Nos anos de 2008, até a primavera de 2009, o cara metido a escritor aqui, estava metido em coisas ilícits, entre elas, bebidas, brigas de rua, e até gangues. Mas, qual a diferença ? De um jeito ou outro não são todos os jovens que se perdem, são apenas alguns que desejam se aventurar mais. Existe uma longa diferença em que se aventura por diversão, e quem tem que viver de um jeito arriscado todos os dias.
De todas as andanças, de todos os amigos, socos, dores, e os caralhos já ditos em todas as horas, eu nunca esqueço quando desci as quebradas da Augusta, próximo ao antigo Teatro Record, aonde mais pro fim se encontram inúmeros sebos e puteiros. Lá sim foi a forra da minha vida, lá eu conheci muitos Ska's, muitos Soul's, e reconheci muitos sons há tempos perdidos no meu baú.
Dentre eles, eu sempre me lembrava daquele som do James Brown. Violento, pesado, e cheio de metais, e aquele grito seco: "REVENGE !". Aquilo sim era um Soul carregado, que tempos depois eu fui descobri que se chama The Big Payback. E não o que me falaram: "Power Of Soul". E isso não se compara a minha última descida a baixa de lá, aonde redescobri Cartola. Foi a coisa mais linda que existe. Em agosto de MMVIII nosso herói estava brigado com sua Morena, logo precisava espairecer a cabeça e desanuviar do sentimento de dor, e todo aquele blábláblá.

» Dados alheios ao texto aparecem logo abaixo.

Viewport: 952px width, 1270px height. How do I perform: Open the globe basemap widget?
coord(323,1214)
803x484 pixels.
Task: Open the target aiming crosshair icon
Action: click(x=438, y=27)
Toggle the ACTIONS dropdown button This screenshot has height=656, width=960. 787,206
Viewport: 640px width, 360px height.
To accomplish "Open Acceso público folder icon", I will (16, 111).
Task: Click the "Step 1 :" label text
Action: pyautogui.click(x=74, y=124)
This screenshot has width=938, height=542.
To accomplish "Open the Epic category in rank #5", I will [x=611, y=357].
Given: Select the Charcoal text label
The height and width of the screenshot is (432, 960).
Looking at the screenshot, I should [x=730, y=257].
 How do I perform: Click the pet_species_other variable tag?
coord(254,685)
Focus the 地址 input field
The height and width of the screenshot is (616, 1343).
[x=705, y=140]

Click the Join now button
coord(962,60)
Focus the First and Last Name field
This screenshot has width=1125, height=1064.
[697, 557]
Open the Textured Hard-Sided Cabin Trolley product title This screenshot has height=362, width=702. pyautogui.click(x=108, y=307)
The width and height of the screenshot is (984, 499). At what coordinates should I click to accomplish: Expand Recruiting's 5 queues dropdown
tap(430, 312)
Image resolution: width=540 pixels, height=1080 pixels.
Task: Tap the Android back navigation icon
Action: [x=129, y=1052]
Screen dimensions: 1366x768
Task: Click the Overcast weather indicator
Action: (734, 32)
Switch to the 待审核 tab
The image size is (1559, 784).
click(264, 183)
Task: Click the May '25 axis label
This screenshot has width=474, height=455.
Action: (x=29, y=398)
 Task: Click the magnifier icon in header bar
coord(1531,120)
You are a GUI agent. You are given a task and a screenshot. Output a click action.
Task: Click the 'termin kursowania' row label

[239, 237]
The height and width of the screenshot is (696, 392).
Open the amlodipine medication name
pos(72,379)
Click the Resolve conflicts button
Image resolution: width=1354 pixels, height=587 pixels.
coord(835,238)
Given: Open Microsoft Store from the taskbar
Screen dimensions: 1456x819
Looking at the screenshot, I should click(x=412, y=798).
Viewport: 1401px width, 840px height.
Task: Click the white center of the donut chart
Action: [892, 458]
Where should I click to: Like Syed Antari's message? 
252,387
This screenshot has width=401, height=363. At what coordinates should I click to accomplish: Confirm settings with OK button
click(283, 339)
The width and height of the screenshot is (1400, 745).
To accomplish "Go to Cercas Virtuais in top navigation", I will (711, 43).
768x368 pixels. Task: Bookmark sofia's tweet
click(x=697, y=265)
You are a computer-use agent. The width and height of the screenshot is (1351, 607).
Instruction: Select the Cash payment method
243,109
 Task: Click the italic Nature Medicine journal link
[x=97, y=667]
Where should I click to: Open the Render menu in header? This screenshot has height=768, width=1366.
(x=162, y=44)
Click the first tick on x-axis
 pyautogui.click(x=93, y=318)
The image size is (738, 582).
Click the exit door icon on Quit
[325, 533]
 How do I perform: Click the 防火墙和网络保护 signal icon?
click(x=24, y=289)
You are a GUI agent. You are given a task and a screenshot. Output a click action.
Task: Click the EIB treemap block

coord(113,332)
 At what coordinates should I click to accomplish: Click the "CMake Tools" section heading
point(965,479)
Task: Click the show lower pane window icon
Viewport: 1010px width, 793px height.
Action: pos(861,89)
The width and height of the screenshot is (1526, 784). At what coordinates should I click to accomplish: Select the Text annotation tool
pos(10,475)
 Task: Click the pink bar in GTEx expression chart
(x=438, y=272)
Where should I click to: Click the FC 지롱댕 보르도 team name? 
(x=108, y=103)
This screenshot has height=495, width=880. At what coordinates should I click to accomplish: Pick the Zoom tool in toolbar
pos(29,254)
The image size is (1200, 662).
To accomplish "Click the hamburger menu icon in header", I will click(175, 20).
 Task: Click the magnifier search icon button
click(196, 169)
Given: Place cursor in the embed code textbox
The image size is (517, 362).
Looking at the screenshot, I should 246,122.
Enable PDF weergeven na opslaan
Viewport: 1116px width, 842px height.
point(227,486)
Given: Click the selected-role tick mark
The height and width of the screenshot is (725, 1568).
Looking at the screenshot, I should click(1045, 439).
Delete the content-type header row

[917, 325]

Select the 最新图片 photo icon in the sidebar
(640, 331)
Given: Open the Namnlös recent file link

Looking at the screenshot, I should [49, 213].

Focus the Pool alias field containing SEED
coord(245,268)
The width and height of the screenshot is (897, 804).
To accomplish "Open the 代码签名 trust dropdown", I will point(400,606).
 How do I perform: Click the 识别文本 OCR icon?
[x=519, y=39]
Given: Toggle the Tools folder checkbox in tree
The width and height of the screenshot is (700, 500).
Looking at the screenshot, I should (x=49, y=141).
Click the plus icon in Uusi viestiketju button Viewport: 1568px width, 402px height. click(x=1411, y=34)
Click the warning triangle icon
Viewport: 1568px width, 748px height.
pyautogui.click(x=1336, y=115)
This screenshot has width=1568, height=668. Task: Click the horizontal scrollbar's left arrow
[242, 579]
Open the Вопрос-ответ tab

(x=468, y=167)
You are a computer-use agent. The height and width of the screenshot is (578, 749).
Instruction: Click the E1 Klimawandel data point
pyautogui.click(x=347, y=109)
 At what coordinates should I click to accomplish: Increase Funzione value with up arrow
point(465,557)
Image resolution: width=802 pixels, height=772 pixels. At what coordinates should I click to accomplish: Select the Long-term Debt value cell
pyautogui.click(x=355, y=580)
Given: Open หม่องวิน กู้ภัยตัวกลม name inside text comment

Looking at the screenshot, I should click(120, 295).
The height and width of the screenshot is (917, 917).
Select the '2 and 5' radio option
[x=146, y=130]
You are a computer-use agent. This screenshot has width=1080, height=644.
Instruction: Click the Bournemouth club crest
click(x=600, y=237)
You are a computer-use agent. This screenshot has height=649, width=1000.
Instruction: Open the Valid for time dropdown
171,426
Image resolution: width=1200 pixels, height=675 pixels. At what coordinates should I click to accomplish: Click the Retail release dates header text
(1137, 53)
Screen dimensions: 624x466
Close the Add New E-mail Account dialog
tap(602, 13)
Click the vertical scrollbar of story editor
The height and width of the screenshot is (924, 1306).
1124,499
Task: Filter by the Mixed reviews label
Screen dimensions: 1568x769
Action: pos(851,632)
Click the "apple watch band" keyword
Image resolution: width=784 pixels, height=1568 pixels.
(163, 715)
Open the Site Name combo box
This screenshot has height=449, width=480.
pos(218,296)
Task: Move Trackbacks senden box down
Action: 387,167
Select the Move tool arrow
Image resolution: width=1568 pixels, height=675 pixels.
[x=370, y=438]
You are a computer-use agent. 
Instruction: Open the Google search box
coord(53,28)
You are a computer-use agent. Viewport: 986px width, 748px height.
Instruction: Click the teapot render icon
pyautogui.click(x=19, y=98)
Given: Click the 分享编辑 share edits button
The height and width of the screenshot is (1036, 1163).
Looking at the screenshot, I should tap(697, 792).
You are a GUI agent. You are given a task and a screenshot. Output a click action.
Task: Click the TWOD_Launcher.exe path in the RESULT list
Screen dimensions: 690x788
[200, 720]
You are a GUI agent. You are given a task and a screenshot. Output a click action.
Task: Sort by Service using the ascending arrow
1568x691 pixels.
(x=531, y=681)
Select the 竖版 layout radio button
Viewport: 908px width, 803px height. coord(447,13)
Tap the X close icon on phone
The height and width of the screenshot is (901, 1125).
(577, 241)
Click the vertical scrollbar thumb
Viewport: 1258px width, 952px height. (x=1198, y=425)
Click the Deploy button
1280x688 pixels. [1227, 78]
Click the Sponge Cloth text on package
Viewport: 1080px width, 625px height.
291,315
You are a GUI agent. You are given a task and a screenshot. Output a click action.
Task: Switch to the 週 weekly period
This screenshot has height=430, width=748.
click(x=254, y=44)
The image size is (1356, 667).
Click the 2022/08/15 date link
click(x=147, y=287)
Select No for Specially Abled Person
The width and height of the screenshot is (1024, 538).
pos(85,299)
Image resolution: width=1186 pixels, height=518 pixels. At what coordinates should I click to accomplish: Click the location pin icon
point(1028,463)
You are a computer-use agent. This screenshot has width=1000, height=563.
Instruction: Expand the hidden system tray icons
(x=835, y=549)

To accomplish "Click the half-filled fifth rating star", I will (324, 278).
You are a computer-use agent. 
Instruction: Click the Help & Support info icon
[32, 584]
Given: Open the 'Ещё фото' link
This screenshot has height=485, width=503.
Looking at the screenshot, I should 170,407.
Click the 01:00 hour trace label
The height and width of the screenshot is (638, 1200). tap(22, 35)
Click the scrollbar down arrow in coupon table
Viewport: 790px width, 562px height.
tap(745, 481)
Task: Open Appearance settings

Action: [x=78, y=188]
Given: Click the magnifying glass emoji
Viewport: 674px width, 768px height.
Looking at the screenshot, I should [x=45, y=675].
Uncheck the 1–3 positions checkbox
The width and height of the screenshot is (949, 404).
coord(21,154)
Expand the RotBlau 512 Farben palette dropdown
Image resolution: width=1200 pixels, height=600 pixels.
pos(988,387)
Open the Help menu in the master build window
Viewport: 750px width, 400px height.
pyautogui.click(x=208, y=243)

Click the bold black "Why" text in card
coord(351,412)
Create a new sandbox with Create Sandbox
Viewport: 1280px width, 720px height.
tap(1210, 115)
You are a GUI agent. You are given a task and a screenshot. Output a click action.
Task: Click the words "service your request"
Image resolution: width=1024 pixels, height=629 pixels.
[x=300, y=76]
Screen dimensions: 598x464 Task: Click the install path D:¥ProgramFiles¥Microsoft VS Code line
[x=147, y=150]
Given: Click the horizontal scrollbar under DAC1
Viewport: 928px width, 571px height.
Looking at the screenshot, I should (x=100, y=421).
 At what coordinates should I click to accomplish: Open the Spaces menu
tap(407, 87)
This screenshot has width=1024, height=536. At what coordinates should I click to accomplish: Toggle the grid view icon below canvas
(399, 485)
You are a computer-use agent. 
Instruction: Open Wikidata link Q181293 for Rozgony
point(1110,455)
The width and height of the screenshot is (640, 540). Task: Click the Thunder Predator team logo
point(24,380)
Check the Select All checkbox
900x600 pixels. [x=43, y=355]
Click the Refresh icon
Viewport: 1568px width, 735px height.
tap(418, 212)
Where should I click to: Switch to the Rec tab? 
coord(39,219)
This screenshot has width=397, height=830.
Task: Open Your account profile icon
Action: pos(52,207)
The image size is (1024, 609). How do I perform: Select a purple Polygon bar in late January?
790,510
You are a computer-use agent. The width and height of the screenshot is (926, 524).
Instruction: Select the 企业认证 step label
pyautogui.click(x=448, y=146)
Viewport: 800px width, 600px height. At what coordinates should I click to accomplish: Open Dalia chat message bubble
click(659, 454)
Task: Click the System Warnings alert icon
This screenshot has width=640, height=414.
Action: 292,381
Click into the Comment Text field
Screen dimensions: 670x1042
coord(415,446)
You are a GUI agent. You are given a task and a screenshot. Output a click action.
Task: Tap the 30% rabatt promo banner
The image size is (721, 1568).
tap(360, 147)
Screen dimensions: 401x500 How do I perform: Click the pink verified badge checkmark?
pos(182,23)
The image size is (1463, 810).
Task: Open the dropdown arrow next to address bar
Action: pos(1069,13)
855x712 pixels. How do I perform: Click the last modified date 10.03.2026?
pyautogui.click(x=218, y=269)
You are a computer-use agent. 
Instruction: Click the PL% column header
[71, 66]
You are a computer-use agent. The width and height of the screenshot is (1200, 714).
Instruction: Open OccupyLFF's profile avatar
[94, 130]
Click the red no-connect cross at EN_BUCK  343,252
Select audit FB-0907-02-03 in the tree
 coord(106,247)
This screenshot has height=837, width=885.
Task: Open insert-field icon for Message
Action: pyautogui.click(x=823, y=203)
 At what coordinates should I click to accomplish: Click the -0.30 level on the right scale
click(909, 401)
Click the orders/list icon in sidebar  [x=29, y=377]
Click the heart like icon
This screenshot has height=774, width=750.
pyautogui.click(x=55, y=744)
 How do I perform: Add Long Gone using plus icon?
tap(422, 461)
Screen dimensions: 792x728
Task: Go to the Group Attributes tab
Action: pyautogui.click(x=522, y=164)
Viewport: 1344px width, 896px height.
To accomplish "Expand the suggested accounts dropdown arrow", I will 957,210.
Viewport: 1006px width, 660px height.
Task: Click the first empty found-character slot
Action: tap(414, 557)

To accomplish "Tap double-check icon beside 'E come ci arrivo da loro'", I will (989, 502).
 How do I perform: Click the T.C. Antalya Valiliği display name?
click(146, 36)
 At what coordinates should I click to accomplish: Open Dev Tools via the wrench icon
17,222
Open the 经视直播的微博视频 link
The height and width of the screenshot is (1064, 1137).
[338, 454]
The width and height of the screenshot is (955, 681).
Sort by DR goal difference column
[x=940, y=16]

Encontrando os amigos, sorrindo, e vendo a vida, entrou no tradicional sebo pra cavucar alguma música boa, só que quando ouviu aquele violão se entrelaçando com aquele metal, foi a gota-d'água. Parou todas as buscas por um vinil do Kinks, e olhou fixamente para o compacto: Preciso Me Encontrar. E aí foi. Fodeu. O samba que seus pais dançavam na sala, logo tomou conta dele, Ox logo se encontrara, pela primeira vez, vendo a música na sua vida, como uma trilha sonora, ao pé do clichê. Ele viu seus pais dançando, sua mãe ouvindo os sambas de Cartola, sua vó cantando, e ele ainda pequeno, se voltava ao que hoje ouvia. Foi a última e a melhor descoberta de toda as suas Cruzadas atrás de música boa nos sebinhos da Augusta.
E, hoje ouvindo "Soul Revenge", eu penso, que sem música não há nada, e sem amor também não. Mais, mesmo havendo coisas que há de se esquecer, uma música é sempre uma música, ela sempre será a melodia que há de te levar lá.